Task to complete:
After locating "Click the Home toolbar icon" in the listing below, copy that line and each one after it exactly, ending with the line that has "Instruction: Navigate to".
======== Supplied records ========
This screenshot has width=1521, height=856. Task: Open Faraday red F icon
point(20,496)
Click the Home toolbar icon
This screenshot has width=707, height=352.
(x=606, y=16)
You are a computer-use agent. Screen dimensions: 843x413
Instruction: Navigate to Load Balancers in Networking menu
========
======== Supplied records ========
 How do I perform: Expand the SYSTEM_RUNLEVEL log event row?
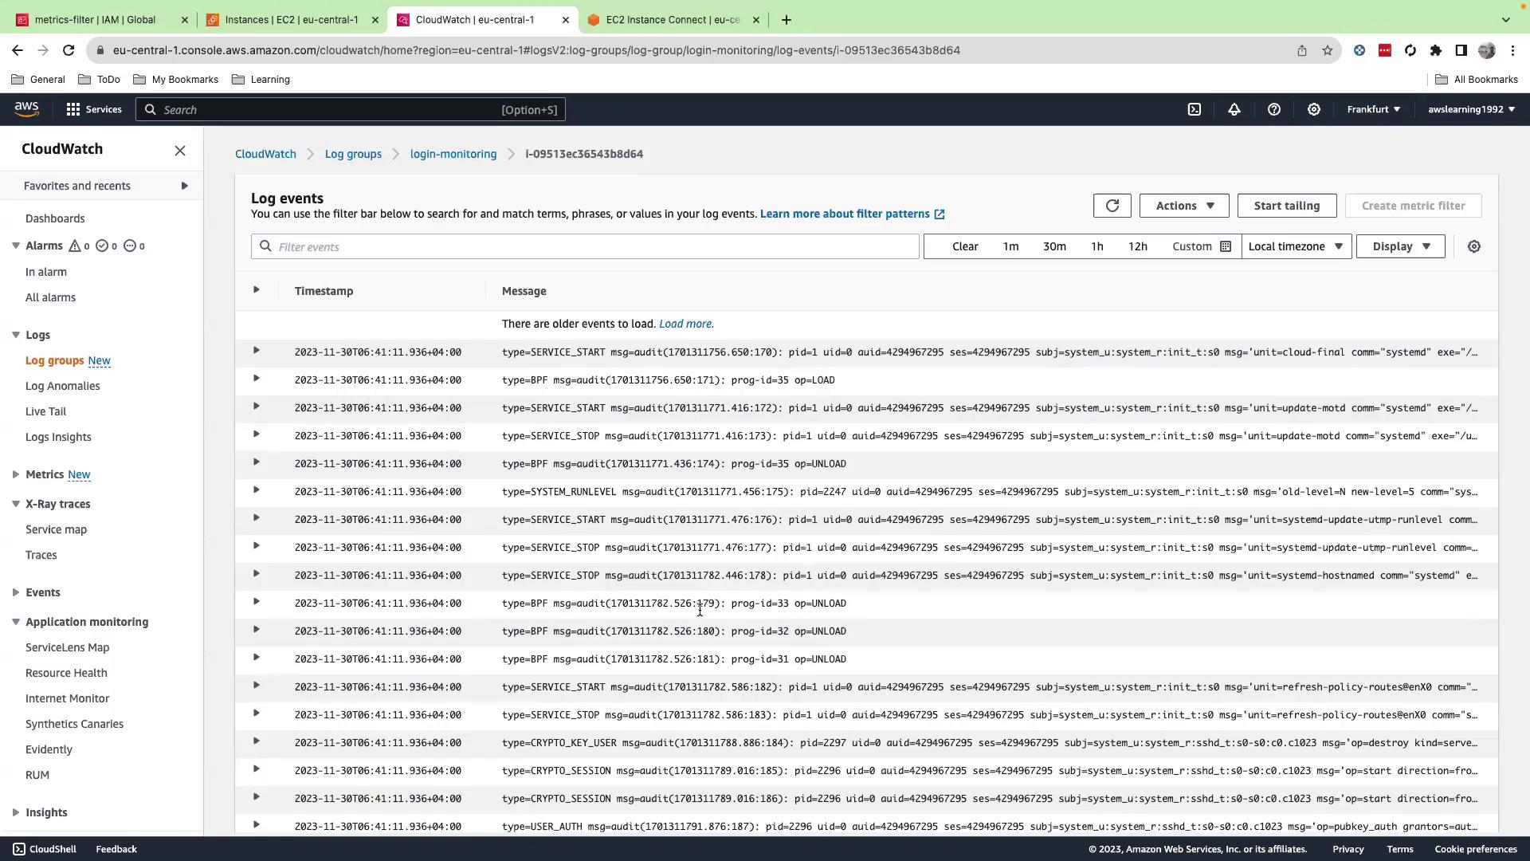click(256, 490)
========
Task output:
Click the Home toolbar icon
This screenshot has width=707, height=352.
(x=606, y=16)
You are a computer-use agent. Screen dimensions: 843x413
Instruction: Navigate to Load Balancers in Networking menu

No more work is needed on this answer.